OpenCrow Architecture
A deep dive into the monorepo structure, modules, and internal flow.
Architecture Overview
OpenCrow is a monorepo built using Turbo, consisting of multiple applications and packages. This guide covers how the components interact and the core logic behind the agent execution engine.
Monorepo Structure
apps/app: The Next.js dashboard used by administrators to configure agents, define client-side tools, and view chat histories.apps/backend: The Node.js (Express) backend server. This is the "brain" of OpenCrow, handling vector embeddings, database interactions, LLM orchestration, and Tool merging.apps/website: The public-facing landing page and documentation site.packages/widget: The React widget package that end-users embed into their applications to provide the chat interface.sample-website: A Next.js demo application demonstrating how the widget functions in a real-world scenario (an e-commerce store).
The Tooling Engine
The core innovation in OpenCrow is its dual-layer tool execution capability.
Server-Side Tools
These are defined by providing a URL to an OpenAPI (Swagger) specification in the dashboard.

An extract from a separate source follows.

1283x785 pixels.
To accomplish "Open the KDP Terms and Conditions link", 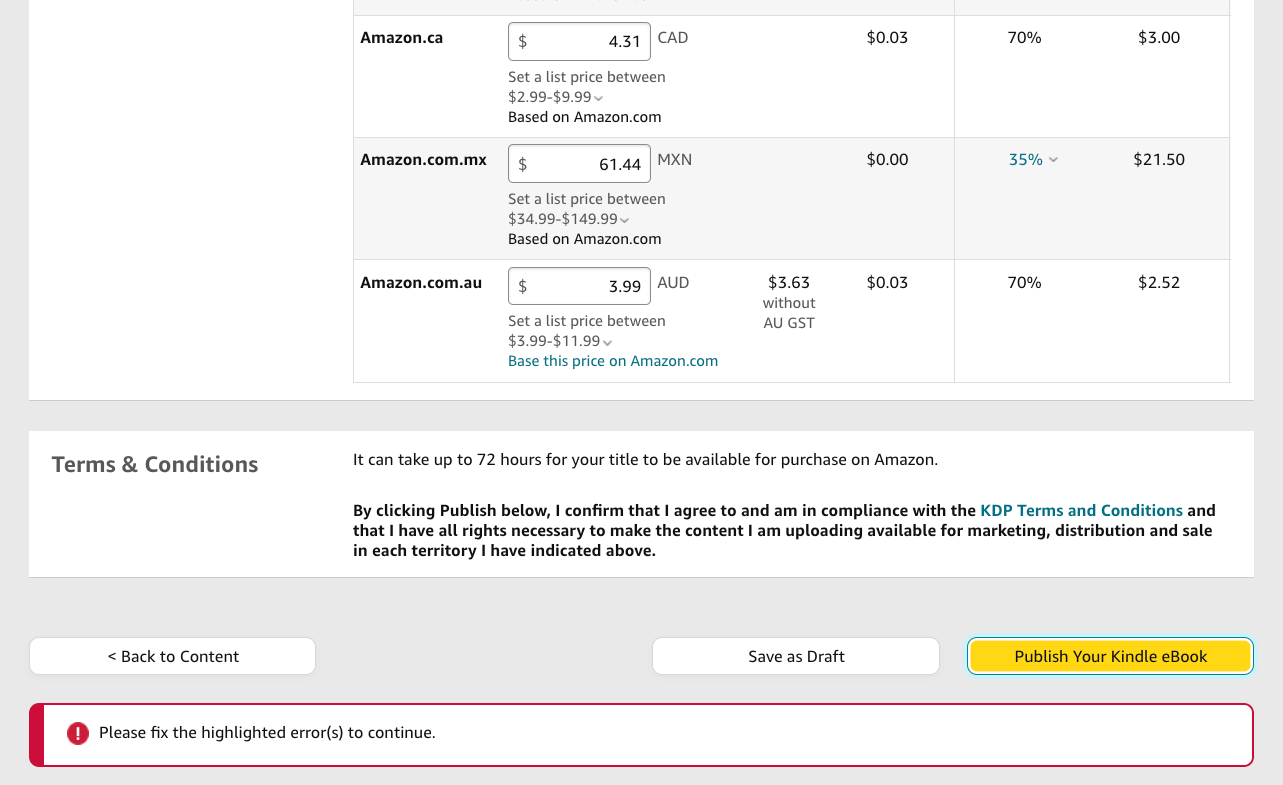I will [x=1081, y=510].
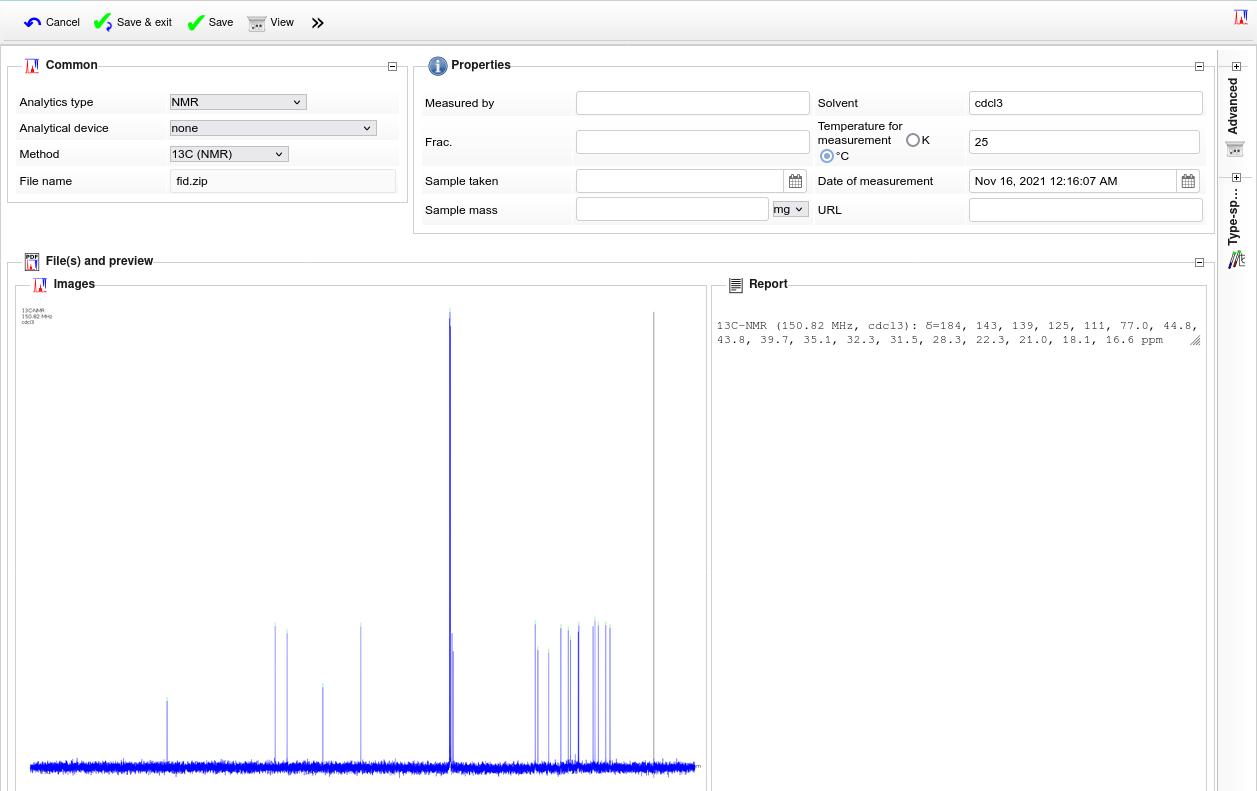Click into the Measured by field
1257x791 pixels.
[x=692, y=103]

- The backend downloads and parses the OpenAPI JSON/YAML.
- It converts these API definitions into a format Native to the LLM (e.g., Gemini function declarations).
- When the LLM decides to use one of these tools, it makes a request to the Backend.
- The Backend then acts as a proxy, securely forwarding the request to the target server defined in the OpenAPI spec.
Client-Side Tools
These are custom tools defined directly in the OpenCrow Dashboard using a JSON schema. They are intended to manipulate the UI or state of the user's application.
- The backend loads the JSON definitions of these client-side tools and merges them with the server-side tools.
- Both sets of tools are passed simultaneously to the LLM context.
- If the LLM triggers a Client-Side Tool, the backend recognizes it.
- Instead of executing it (because the backend has no access to the browser window), the backend returns a specific payload back to the Widget.
- The Widget then matches the tool name to the JavaScript function passed into its props and executes it locally in the user's browser.
Tech Stack Summary
- Database: PostgreSQL with Prisma ORM.
- Generative AI: Google Generative AI (
@google/generative-ai) is the primary LLM engine. - Vector Database: LanceDB is used for document ingestion and retrieval (Knowledge Base).
- Caching/State: Redis (via
ioredis) handles rate limiting and potentially session states. - Validation: Zod is used for runtime payload validation across the stack.